Your job is to copy the lines from the material that include "Focus".

[Record extracts]

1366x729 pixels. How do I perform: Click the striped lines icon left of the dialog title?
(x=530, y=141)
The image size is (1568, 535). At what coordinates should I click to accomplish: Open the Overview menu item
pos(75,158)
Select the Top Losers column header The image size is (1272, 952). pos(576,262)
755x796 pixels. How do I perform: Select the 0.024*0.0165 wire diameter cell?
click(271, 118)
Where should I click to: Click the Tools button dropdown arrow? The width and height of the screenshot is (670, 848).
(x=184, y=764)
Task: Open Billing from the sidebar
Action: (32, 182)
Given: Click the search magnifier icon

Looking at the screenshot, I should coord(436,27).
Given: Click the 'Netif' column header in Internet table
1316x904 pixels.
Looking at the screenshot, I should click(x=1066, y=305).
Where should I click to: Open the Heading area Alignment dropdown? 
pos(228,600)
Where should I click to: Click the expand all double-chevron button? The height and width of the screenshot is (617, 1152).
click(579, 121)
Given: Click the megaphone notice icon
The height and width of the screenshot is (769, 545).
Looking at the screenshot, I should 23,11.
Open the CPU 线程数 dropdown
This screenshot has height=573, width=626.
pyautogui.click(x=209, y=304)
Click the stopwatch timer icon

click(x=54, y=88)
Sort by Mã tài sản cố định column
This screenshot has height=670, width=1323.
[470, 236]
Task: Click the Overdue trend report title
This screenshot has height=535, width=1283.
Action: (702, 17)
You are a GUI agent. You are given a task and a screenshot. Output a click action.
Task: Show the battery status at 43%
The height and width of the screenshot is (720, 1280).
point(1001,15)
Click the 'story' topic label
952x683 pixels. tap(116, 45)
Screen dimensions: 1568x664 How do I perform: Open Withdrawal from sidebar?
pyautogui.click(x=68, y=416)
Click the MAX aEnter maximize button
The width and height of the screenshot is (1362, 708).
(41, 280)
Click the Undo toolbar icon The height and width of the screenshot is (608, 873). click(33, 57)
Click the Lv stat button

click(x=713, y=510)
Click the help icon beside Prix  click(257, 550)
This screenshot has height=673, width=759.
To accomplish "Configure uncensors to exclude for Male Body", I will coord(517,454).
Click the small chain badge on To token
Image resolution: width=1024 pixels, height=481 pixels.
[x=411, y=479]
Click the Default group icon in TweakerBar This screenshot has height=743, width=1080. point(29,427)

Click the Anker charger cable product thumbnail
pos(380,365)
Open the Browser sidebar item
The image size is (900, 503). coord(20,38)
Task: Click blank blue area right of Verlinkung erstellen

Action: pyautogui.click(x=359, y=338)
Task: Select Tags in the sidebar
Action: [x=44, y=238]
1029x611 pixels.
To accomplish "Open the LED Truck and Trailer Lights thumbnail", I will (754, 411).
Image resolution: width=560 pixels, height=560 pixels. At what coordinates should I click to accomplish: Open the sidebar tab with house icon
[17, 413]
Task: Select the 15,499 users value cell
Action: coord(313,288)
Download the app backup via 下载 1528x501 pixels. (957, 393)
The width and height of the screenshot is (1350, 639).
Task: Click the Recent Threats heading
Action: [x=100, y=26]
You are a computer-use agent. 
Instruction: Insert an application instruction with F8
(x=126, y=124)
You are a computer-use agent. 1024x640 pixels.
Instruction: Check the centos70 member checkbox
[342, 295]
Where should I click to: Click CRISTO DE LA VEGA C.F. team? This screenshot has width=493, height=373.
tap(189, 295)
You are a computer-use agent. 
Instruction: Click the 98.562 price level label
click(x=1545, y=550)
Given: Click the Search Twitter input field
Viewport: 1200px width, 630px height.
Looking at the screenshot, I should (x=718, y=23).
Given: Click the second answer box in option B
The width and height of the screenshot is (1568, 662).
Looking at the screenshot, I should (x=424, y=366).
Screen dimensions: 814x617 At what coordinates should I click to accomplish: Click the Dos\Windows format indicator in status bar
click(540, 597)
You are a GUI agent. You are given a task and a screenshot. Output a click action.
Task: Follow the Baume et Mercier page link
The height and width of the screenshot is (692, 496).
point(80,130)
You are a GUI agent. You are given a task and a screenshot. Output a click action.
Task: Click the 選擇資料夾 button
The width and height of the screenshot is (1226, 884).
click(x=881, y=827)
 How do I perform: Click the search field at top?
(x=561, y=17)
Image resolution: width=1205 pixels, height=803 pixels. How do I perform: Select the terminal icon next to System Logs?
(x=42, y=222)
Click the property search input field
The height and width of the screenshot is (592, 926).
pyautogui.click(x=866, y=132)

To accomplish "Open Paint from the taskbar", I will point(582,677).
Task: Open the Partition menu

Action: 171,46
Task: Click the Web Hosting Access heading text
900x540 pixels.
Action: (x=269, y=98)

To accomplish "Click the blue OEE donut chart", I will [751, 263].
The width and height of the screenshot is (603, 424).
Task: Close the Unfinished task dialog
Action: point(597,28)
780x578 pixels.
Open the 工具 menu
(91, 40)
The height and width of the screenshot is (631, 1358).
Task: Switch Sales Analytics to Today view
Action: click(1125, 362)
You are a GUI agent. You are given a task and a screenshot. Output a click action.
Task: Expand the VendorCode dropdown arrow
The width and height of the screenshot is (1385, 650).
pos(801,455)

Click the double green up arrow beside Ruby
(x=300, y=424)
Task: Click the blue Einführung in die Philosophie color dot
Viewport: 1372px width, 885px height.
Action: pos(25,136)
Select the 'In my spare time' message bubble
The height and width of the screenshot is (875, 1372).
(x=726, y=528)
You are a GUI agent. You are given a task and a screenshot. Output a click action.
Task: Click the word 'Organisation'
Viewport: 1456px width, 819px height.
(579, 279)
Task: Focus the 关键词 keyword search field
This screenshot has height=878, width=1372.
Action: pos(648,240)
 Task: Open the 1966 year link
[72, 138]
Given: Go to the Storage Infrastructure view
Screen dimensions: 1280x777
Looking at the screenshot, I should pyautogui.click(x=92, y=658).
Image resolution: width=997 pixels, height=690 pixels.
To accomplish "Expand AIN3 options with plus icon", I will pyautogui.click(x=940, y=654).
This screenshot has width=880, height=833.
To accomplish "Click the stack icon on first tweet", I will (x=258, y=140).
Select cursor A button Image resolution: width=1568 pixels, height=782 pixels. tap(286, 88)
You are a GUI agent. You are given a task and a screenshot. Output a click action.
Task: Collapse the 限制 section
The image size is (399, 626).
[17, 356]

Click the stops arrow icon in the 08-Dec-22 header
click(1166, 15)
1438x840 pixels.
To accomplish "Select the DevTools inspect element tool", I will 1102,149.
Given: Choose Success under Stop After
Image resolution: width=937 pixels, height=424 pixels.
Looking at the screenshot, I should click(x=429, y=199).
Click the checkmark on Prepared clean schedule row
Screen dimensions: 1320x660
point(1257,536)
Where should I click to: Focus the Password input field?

[/Record extracts]

**Solved exercise**
Task: Focus the 关键词 keyword search field
Where should I click to: Focus the Password input field?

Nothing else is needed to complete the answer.